Reverse Route Basics: Solve from Goal to Start

The fastest way to reduce random trial is to reverse-search from the target tile and design required stoppers first.

Why reverse search works

Most missed solutions happen because players push robots forward without a landing plan. Reverse search starts from the destination lane and asks where the final stop must be.

When you begin with the final line, mid-path decisions become simpler. You only build helper positions that are required for that final approach.

Consider a target on cell (10, 4) with the red robot starting at (2, 12). Forward thinking tempts you to move red leftward or downward hoping something lines up. Reverse thinking asks: what must be true on the row or column of (10, 4) for red to land there? That single question eliminates most of the board from consideration immediately.
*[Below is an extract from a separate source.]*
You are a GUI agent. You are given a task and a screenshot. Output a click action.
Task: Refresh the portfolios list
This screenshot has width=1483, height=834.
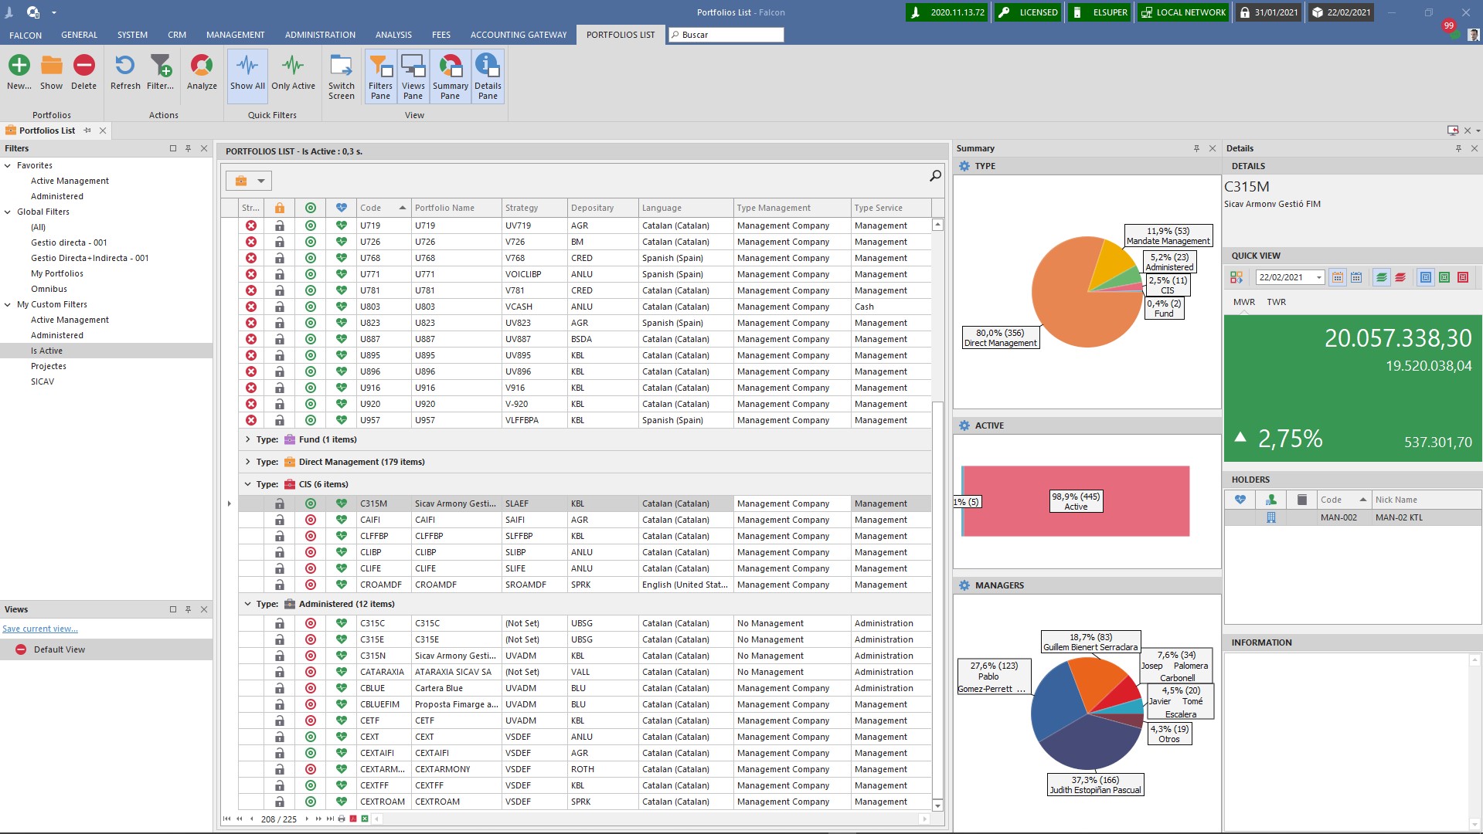(x=124, y=66)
Reverse search also scales well with difficulty. On a 2-move puzzle it barely matters, but on 4- or 5-move puzzles the branching factor of forward search explodes while reverse search stays anchored to one fixed destination.

Three-step reverse method

Step 1: mark the final arrival lane and identify which side entry is possible. Look at the target cell and check all four directions. If the target is at (10, 4), can a robot slide in from the left along row 10? From above down column 4? Walls and existing robots will rule out some directions immediately.

Step 2: find which robot or wall can become the last stopper. For example, if red needs to slide right and stop at column 4, there must be something on column 5 in the same row, or a wall segment on the right side of column 4. If nothing exists, you need to park a helper robot there.

Step 3: solve how to place that stopper with minimal extra movement. This is where the real optimization happens. Maybe the green robot is already on row 10 at column 14. One move sends it left, but it slides all the way to column 5 only if there is a wall or another robot in its path. Trace that chain backward too.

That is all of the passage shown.